▸ ZU BEARBEITENDE AUFGABEN
A: Beantworte anhand des Textauszugs:
(i) In welcher Stadt und in welchem Jahr erschien das Buch?
(ii) Als was und wo tätig wird Paul Gallez beschrieben?
(iii) Welchen Begriff nennt der Textauszug für das Gegenteil des Diffusionismus?
B: Schreibe den Textauszug über das Buch zur Kenntnis Amerikas vor Kolumbus im Anschluss an seinen letzten Satz weiter.

------ TEXTAUSZUG ------

Gallez, Paul: Das Geheimnis des Drachenschwanzes (Westberlin 1980, 184 Seiten)

Gallez, Paul: Das Geheimnis des Drachenschwanzes – Die Kenntnis Amerikas vor Kolumbus (Westberlin 1980, 184 Seiten)

Schaut man im Internet nach, so hat sich Paul Gallez, belgischer Wissenschaftlicher in Argentinien, nicht viele Freunde gemacht mit seiner Forschung zum Thema: Wurde (Süd-) Amerika bereits auf Karten vor Kolumbus großer offizieller Entdeckung von Amerika im Jahre 1492 dargestellt?

Das Thema ist anscheinend deswegen heikel, weil dem Diffusionismus, dem oft rassistische und kolonialherrschaftliche Ansprüche unterstellt werden, unter „modernen“ Wissenschaftlern sehr unbeliebt ist. Dabei wird davon ausgegangen, dass es deswegen zur Ausprägung bestimmter (Hoch-) Kulturen kam, weil sich bestimmte kulturelle Errungenschaften, einmal in einem Teil der Erde erfunden, durch Ausbreitung der Kulturen durch Reisen oder Migration auch in solche Bereiche ausdehnten, in denen sich diese Errungenschaft entweder nie selbständig entwickelt hätte (ein Einwohner eines Haufendorfes in der Soester Börde hat keinen ursächlichen Bedarf an einem IPhone und würde es somit auch niemals erfinden wollen), aber diese Errungenschaft sich dann trotzdem dort etablierte (zwei der Erdwesen-Bekannten haben nur deshalb ein IPhone, weil sie damit in einem Falle Sonderangebote im hiesigen Aldi schneller aufspüren können, im anderen Falle, weil es einfach zum guten Ton gehört und man damit eben ein klein wenig „glänzen“ kann und zwei Bekannte haben nur deswegen ein IPhone, weil Ihre jeweiligen Ehepartner unbedingt eine neue Ausgabe davon „benötigten“, aber die alten Geräte eben noch nicht unbrauchbar geworden waren). Das nennt man also Diffusionismus. Das Gegenteil davon wäre, wenn einerseits Steve Jobbs sein IPhone entwickelt und für sich und seine Kollegen genutzt hätte, sich im Bereich der Soester Börde jedoch weiterhin jedwede Kommunikation per Papierflyer (Werbeprospekt) bzw. schriftlichen Briefwechsel abspielen würde (Isolationismus).

------ ANGEZEIGTE EINTRÄGE ------

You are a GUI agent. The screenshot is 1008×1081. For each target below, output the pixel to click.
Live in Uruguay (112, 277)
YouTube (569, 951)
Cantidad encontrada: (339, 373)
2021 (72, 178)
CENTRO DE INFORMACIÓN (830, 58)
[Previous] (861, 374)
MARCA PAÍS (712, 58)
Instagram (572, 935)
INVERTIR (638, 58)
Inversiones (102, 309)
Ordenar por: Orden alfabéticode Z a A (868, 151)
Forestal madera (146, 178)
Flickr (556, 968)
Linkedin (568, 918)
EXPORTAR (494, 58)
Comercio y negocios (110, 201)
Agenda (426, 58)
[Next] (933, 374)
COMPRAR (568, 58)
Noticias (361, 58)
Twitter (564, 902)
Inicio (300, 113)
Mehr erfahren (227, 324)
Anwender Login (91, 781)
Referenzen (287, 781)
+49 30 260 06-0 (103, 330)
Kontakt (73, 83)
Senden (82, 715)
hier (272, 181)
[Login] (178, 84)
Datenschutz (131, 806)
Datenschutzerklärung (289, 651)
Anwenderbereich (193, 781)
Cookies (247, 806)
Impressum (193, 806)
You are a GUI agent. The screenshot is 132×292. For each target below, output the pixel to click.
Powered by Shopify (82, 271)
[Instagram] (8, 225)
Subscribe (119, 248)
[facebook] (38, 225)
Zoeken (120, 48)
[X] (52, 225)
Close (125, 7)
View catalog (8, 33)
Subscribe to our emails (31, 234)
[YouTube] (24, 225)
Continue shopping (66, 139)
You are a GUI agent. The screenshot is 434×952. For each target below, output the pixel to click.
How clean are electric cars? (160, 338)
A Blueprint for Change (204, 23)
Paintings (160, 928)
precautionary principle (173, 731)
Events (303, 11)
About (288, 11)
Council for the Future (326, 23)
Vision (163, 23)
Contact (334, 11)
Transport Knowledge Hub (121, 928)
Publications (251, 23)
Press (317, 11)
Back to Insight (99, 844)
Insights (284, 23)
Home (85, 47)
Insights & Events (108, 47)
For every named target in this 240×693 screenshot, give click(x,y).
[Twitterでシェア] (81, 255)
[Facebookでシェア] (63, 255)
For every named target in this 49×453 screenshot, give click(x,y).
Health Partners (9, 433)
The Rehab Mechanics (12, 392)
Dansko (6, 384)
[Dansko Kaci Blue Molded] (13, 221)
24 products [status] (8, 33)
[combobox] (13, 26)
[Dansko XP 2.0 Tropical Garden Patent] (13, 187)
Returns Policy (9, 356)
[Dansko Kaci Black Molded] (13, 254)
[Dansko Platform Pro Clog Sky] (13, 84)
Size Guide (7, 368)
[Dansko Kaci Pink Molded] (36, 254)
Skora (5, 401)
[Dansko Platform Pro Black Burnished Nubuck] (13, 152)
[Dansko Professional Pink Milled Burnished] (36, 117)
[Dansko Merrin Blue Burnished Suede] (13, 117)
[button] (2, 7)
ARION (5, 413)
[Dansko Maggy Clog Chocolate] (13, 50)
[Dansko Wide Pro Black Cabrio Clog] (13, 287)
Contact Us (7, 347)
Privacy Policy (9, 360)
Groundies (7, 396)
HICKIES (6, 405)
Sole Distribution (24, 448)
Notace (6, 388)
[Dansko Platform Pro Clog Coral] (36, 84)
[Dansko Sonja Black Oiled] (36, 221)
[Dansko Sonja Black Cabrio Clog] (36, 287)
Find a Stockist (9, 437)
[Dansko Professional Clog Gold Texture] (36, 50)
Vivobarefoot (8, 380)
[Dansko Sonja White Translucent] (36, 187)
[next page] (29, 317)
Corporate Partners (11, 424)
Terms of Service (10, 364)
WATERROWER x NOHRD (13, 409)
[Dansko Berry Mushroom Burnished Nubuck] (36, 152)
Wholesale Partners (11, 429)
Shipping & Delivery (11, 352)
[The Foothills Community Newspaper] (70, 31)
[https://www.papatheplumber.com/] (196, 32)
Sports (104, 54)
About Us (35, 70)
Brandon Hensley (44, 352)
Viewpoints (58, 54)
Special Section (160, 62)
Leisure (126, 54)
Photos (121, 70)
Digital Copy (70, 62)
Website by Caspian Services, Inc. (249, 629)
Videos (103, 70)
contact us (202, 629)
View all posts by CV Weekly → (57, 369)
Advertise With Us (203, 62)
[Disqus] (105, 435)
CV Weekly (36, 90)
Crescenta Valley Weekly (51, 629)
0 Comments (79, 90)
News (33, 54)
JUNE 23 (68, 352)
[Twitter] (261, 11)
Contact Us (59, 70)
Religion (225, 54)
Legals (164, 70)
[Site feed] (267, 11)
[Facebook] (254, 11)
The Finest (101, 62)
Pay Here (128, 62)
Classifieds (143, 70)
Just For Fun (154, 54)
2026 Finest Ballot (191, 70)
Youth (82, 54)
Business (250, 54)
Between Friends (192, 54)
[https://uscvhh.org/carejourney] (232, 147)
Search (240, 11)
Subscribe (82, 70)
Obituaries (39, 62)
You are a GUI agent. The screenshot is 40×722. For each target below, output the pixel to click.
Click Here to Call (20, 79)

------

▸ ANTWORTEN JE AUFGABE
A:
(i) In Westberlin, 1980.
(ii) Als belgischer Wissenschaftler in Argentinien.
(iii) Isolationismus.

B:
Paul Gallez weist eindrucksvoll nach, dass Südamerika bereits sehr lange Zeit vor Kolumbus im Denken der Handeltreibenden, der Forscher und Entdecker und natürlich besonders auch der Obrigkeiten vorhanden war. Durch sich ändernde politische Verhältnisse und andere daraus resultierende Überlebensstrategien einzelner geriet dieses Wissen dann jedoch insbesondere genau nachdem Kolumbus als Entdecker der neuen Welt gefeiert wurde, wieder in Vergessenheit.

Dieses kulturelle Vergessen, insbesondere für über 95% der Bevölkerung völlig irrelevanter Sachverhalte, kann man ja auch heute immer wieder beobachten. Milch kommt aus dem Supermarkt und Kartoffeln kaufen sehr fortschrittliche Menschen auf dem Wochenmarkt. Wenn sie dann im Schrebergarten welche anbauen wollen, dann fragen sie sich, wie das geht, statt einfach die ausgekeimten zu benutzen, die sie – gemäß den derzeitigen „Leitlinien“, dass ausgekeimte Kartoffeln nicht gesund sind – wegwerfen würden. Wann haben sie sich das letzte mal von jemandem erklären lassen, warum Kühe Milch geben? – Insbesondere Männer sind dann immer etwas pikiert, wenn man sie als Antwort fragt, wann denn ihre Frau zum letzten Male Milch gegeben hat. – Aber nun zurück zum Thema, ich denke das mit dem „kulturellen Vergessen“ ist nun dem geneigten Leser ausreichend klar vor Augen.

Kurz zusammengefasst: Bereits die Ptolemaios-Karten von Hammer (heute liegen die vier noch verbliebenen und unterschiedlichen Ausgaben in London, Leiden, Florenz, Yale) aus dem Jahre 1489 zeigen in Bezug auf die Ausgaben in Leiden und London das Innere des Südamerikanischen Kontinents aufs genauste, was das Gewässernetz und z.B. Seen wie den Titicacasee anbelangt.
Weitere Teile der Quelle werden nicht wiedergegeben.